▸ TASK INSTRUCTIONS: From the entries below, write out exactly the lines between the line holding "Image resolution: width=1168" and the line holding "platform filter dropdown", inclusive, excluding any pictures.
━━━━━ RECORD EXCERPTS ━━━━━
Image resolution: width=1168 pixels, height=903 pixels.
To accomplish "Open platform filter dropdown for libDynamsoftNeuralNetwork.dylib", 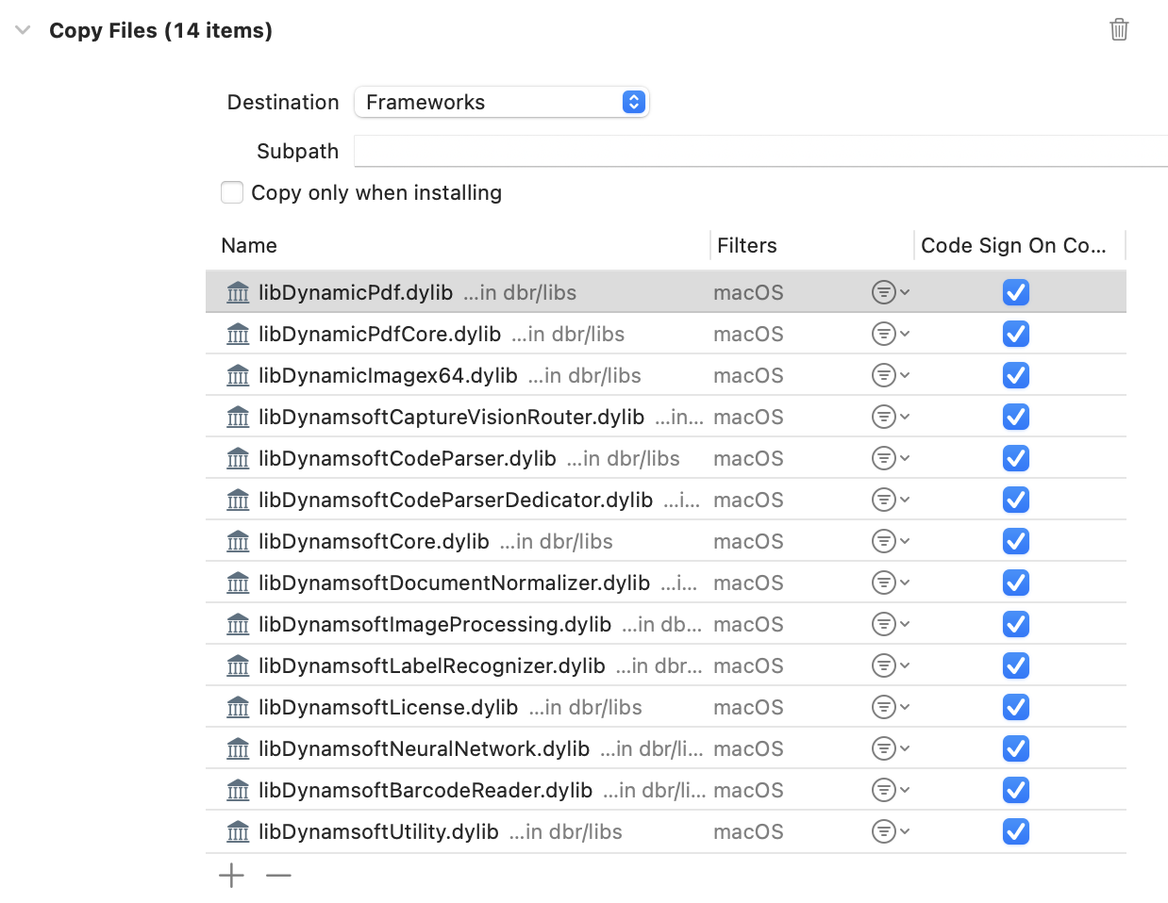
━━━━━
━━━━━ RECORD EXCERPTS ━━━━━
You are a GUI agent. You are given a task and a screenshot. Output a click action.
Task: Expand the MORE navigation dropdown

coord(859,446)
━━━━━
▸ EXERCISE RESULT:
Image resolution: width=1168 pixels, height=903 pixels.
To accomplish "Open platform filter dropdown for libDynamsoftNeuralNetwork.dylib", 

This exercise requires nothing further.